Pixel coordinate grounding data

((

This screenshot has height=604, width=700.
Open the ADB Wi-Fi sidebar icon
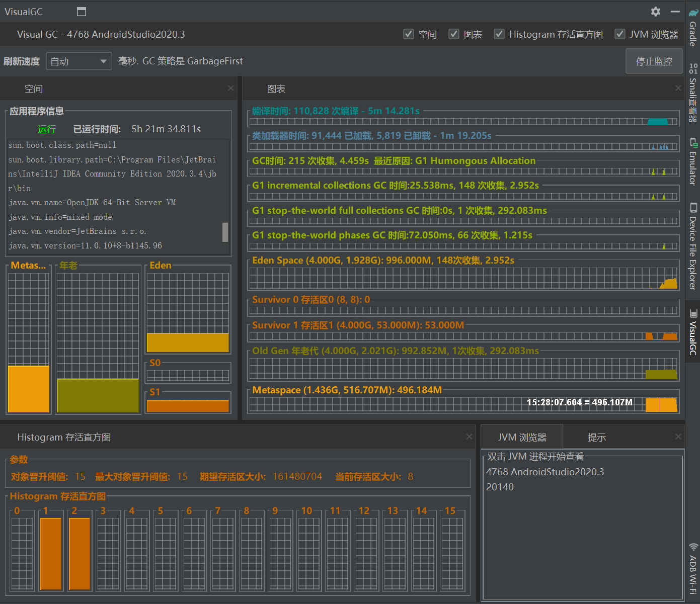pos(693,547)
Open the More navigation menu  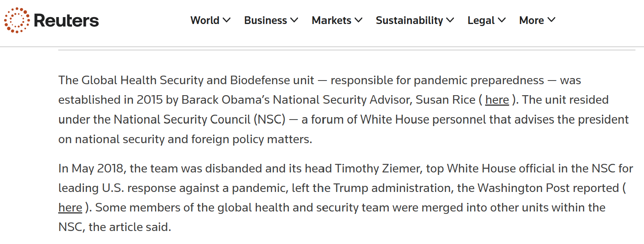531,20
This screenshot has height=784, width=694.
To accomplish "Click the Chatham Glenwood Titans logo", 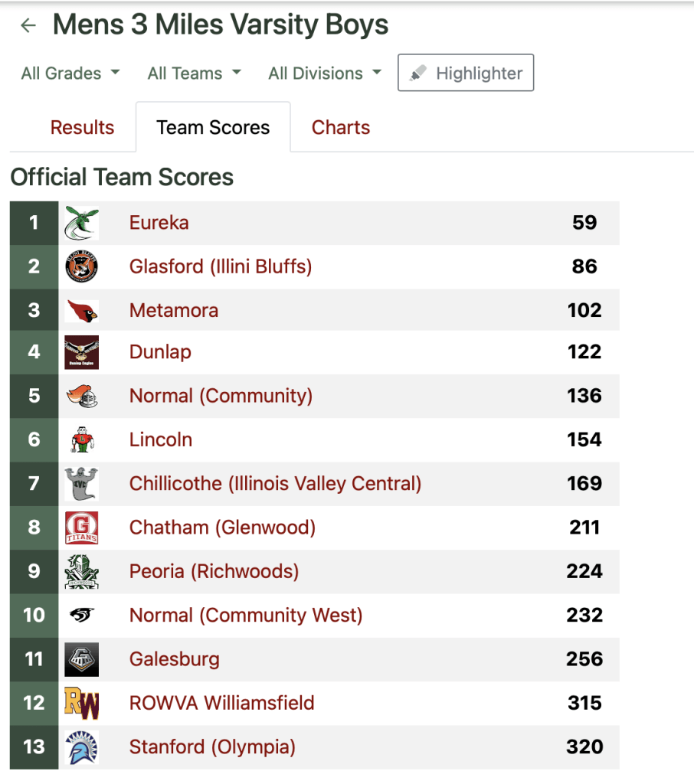I will (81, 528).
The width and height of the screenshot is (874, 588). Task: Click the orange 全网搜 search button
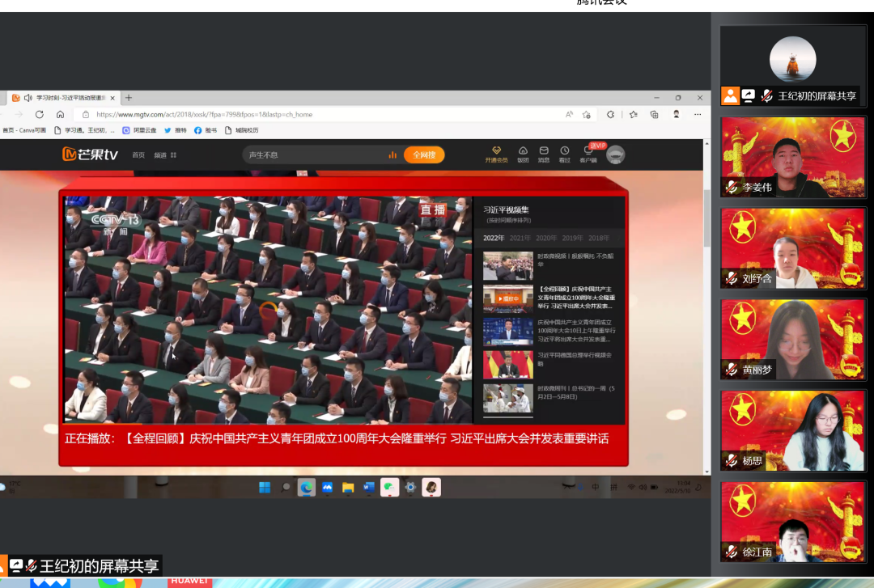[x=424, y=154]
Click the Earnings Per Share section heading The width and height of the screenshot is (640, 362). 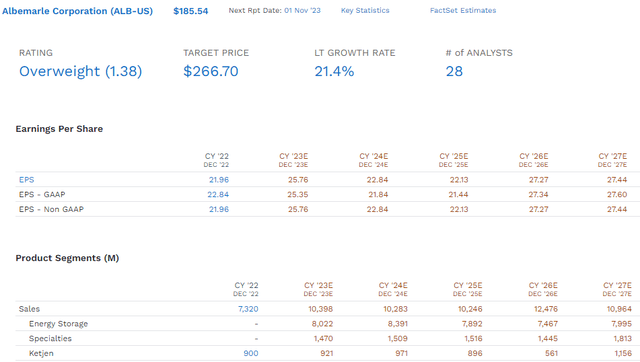(x=59, y=129)
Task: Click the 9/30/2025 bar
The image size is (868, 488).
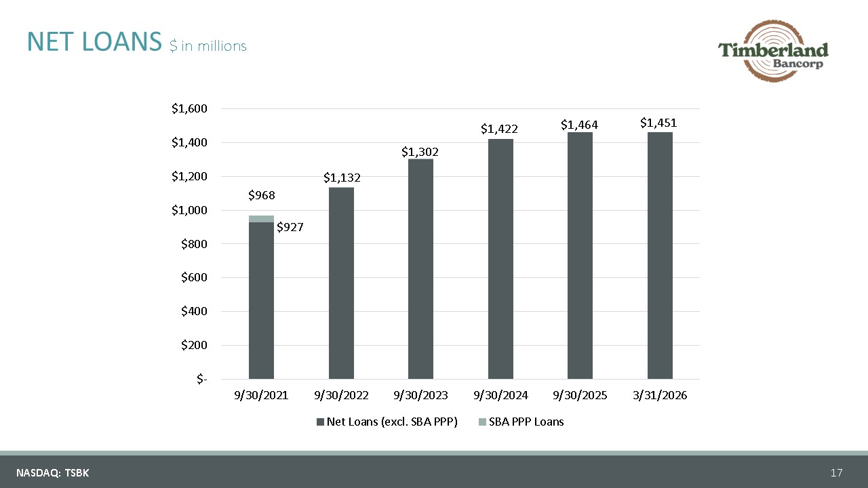Action: pyautogui.click(x=580, y=256)
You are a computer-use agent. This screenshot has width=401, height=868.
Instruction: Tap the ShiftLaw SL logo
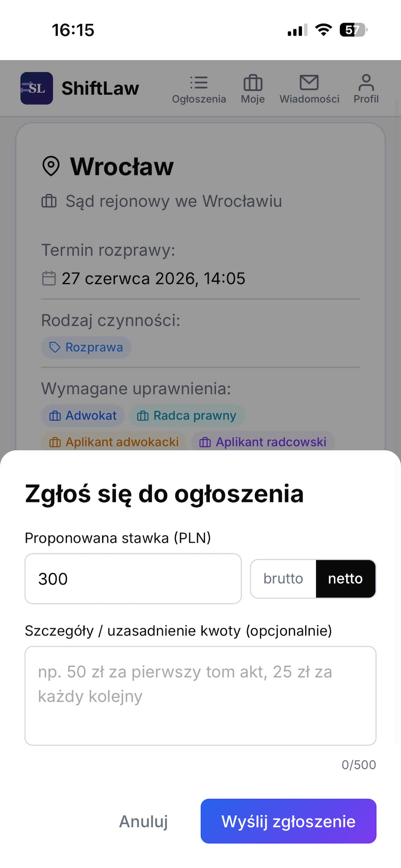pos(37,88)
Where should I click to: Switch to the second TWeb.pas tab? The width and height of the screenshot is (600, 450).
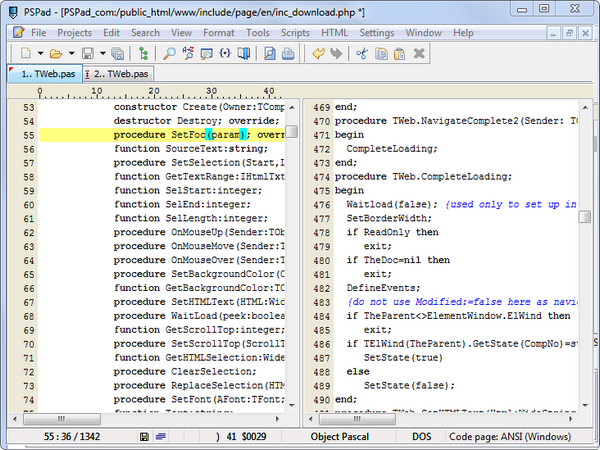click(x=121, y=74)
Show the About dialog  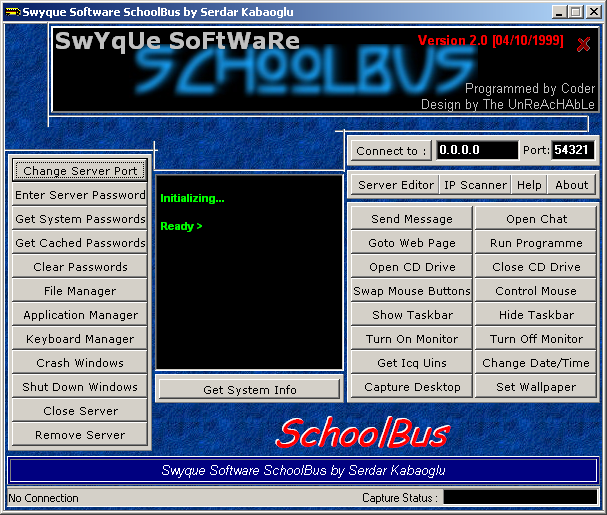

))

Please print exactly the lines from the one holding "Instruction: Tap the ShiftLaw SL logo" through the final line of the data above, including both, and skip all pictures.

Instruction: Tap the ShiftLaw SL logo
pos(37,88)
Where should I click to: Switch to the second TWeb.pas tab? The width and height of the screenshot is (600, 450).
click(x=121, y=74)
Show the About dialog  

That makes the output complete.